ASSIGNMENT: Excluding pictures, retype the line with "Play audio for the flutes row" and each line that follows it to the end of the data below, word for word.

(RECORDS FOR THE EXERCISE)

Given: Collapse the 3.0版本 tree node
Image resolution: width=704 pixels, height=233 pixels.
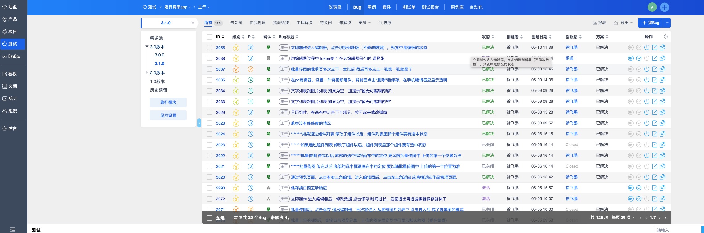Looking at the screenshot, I should 147,47.
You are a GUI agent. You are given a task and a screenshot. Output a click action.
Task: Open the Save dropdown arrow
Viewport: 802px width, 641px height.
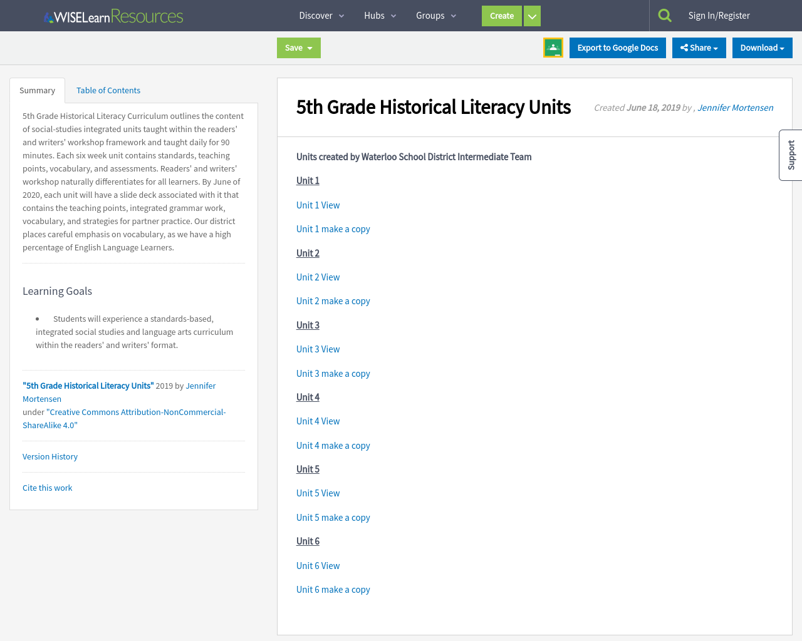[310, 48]
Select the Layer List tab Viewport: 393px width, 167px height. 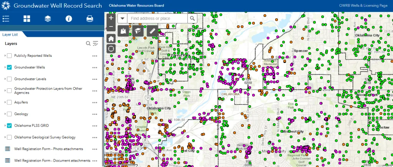click(x=10, y=35)
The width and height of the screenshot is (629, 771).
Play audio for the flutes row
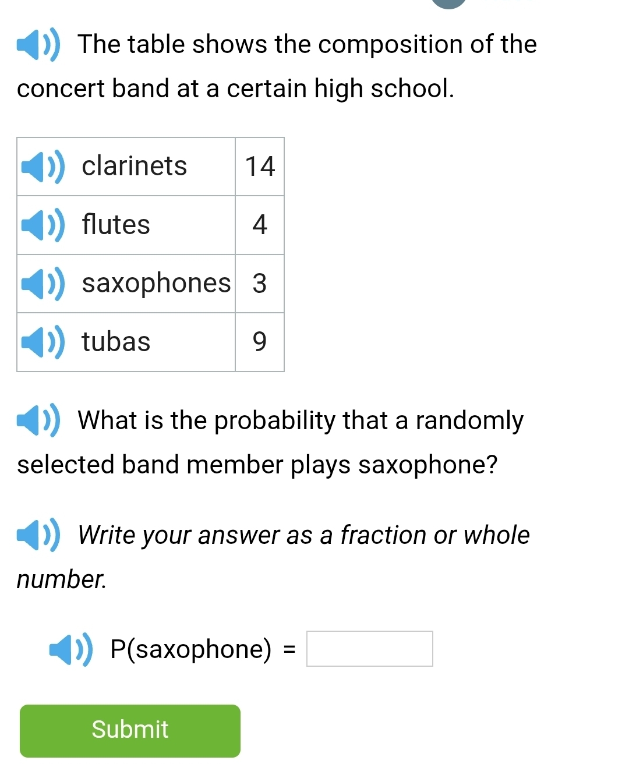pyautogui.click(x=43, y=225)
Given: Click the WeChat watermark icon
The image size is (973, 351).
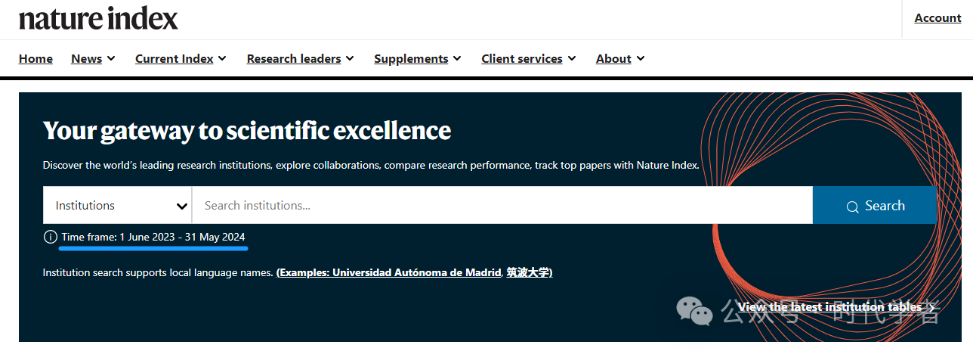Looking at the screenshot, I should [x=695, y=311].
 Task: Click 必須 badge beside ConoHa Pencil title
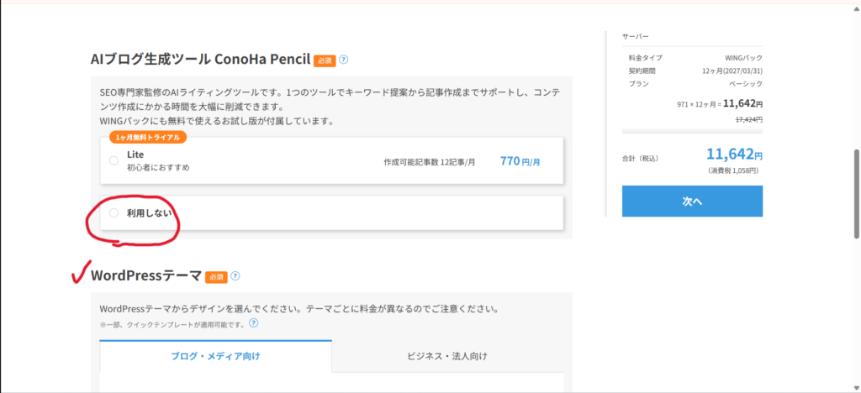325,60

(End RECORDS FOR THE EXERCISE)

YOUR SOLUTION:
Play audio for the flutes row
pyautogui.click(x=43, y=225)
Given: Click the WeChat watermark icon
The image size is (973, 351).
Looking at the screenshot, I should [x=695, y=311].
 Task: Click 必須 badge beside ConoHa Pencil title
325,60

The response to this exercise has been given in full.